WHAT YOU ARE ASKED TO DO =>
Copy out the text of each of the records below word for word, leaving out the pictures.

SUPPLIED MATERIAL =>
_____
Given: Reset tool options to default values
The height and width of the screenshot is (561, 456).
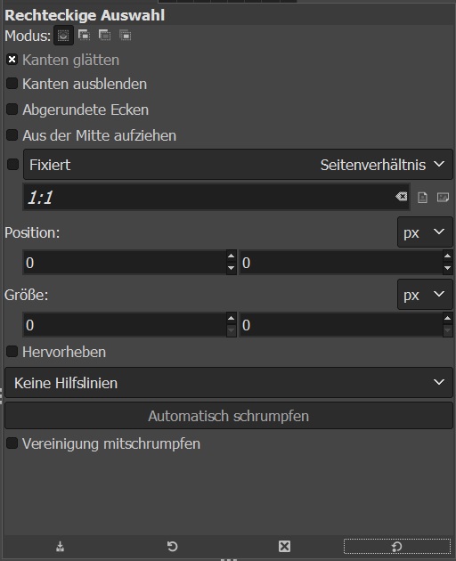Looking at the screenshot, I should click(x=397, y=547).
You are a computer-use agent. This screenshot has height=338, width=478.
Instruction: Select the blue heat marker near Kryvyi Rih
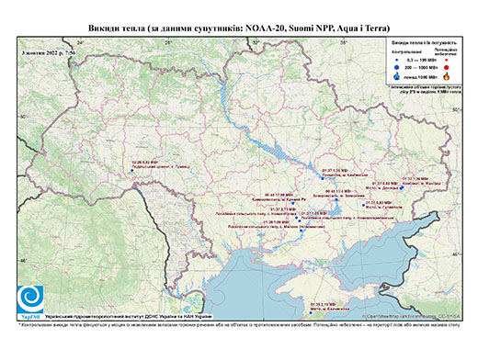point(293,203)
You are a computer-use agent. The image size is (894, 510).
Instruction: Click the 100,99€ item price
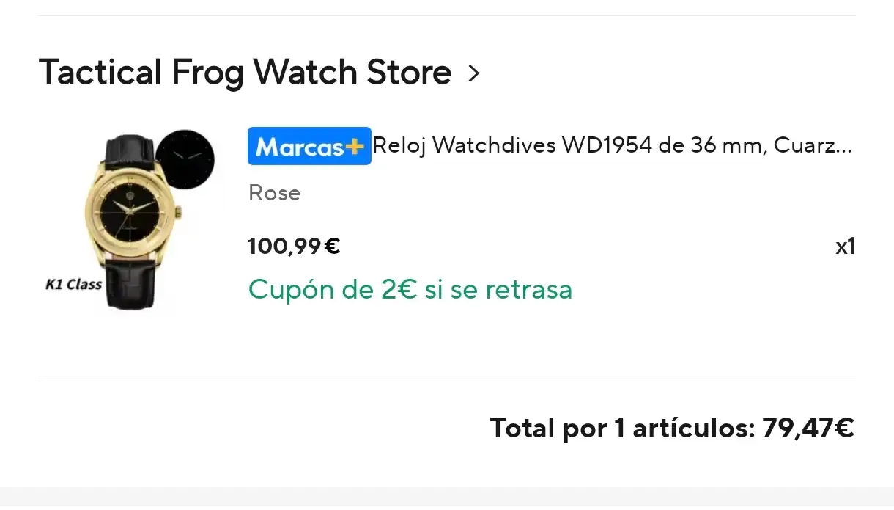pyautogui.click(x=294, y=246)

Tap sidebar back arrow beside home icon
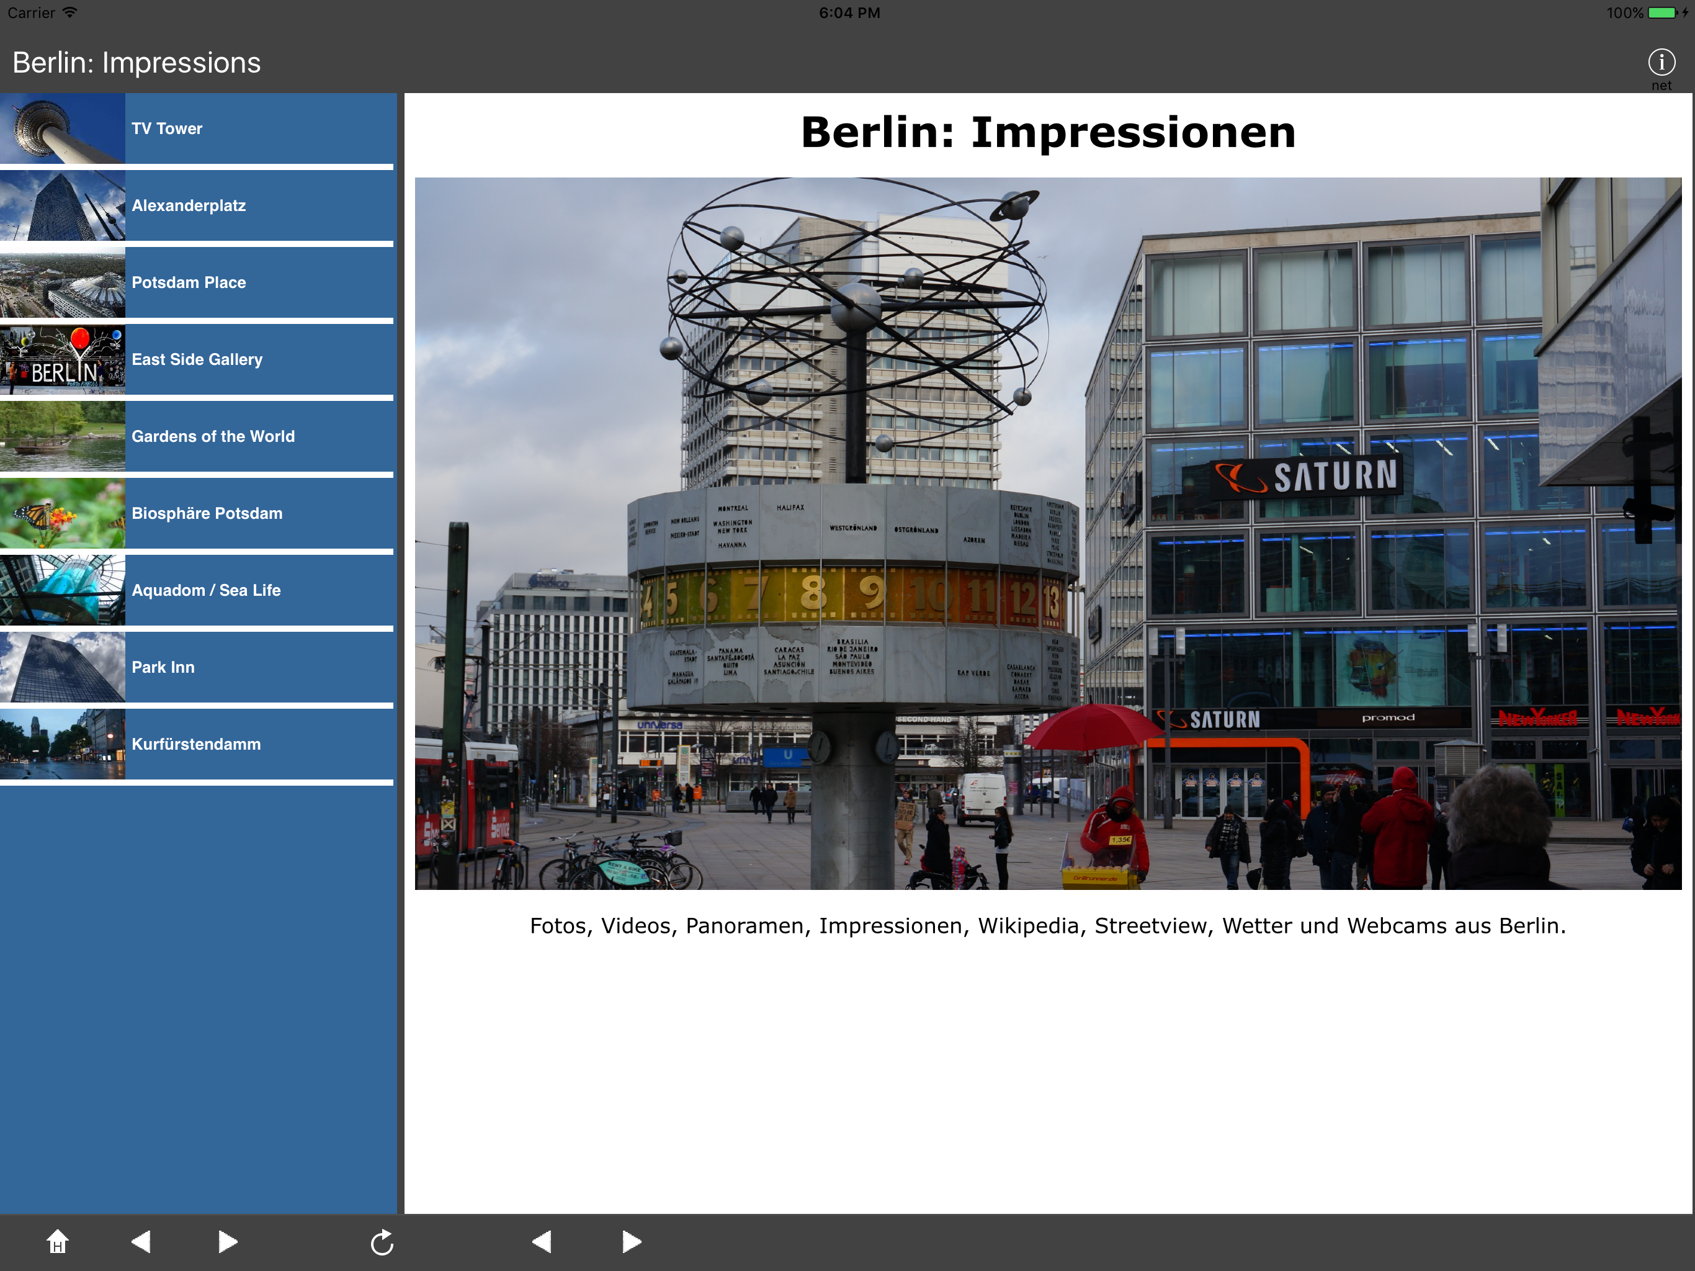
_____
WRITTEN RESPONSE =>
Given: Reset tool options to default values
The height and width of the screenshot is (561, 456).
Looking at the screenshot, I should click(x=397, y=547).
You are a computer-use agent. This screenshot has height=338, width=478.
Instruction: Select the blue heat marker near Kryvyi Rih
point(293,203)
You are a computer-use agent. The image size is (894, 510).
Instruction: Click the 100,99€ item price
pyautogui.click(x=294, y=246)

Tap sidebar back arrow beside home icon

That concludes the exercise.